> _Directions_: Copy the items word for word, starting at the first line and ending at the line that contains "Action: 284,407".

> _Click-target data_:
'''

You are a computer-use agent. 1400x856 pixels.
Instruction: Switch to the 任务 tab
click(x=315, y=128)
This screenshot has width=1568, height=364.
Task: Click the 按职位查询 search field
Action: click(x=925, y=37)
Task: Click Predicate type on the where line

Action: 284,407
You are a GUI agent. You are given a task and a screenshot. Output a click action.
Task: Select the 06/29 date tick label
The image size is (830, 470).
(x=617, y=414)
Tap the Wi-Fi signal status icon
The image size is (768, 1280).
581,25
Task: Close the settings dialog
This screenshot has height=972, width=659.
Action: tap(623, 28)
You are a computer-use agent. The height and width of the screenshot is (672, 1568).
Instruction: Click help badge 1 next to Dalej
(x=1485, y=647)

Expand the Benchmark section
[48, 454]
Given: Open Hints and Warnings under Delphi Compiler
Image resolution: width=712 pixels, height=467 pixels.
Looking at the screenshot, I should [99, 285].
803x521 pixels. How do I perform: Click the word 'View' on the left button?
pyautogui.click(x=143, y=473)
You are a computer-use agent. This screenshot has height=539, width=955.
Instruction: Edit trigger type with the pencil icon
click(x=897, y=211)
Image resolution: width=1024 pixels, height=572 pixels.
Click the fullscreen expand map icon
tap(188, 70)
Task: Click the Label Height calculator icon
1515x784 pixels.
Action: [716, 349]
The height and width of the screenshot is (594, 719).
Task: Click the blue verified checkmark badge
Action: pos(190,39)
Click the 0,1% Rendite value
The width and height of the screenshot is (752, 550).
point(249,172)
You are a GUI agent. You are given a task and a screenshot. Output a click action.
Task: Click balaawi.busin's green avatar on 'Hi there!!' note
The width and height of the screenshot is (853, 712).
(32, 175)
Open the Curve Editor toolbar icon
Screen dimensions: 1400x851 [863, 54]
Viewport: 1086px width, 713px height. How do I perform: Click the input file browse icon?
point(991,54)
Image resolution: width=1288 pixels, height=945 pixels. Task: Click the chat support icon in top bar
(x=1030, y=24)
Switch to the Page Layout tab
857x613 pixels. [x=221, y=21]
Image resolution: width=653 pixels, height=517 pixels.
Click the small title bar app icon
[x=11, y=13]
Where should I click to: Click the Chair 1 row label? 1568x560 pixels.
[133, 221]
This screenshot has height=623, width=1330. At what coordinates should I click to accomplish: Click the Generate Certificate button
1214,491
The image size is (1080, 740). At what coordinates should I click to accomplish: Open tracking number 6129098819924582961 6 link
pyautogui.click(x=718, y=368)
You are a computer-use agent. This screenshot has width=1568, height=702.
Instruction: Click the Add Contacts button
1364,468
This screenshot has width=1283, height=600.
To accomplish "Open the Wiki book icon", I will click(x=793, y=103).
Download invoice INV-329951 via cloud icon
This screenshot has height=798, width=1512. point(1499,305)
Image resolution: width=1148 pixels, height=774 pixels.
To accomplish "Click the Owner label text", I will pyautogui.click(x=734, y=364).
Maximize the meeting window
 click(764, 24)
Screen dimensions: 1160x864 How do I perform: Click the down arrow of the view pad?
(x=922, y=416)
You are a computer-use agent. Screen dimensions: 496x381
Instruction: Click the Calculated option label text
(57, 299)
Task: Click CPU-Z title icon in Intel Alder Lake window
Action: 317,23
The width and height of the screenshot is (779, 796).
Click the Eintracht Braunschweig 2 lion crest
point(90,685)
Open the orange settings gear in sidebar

'''

> _Response to this exercise_:
You are a computer-use agent. 1400x856 pixels.
Instruction: Switch to the 任务 tab
click(x=315, y=128)
This screenshot has width=1568, height=364.
Task: Click the 按职位查询 search field
Action: click(x=925, y=37)
Task: Click Predicate type on the where line

Action: 284,407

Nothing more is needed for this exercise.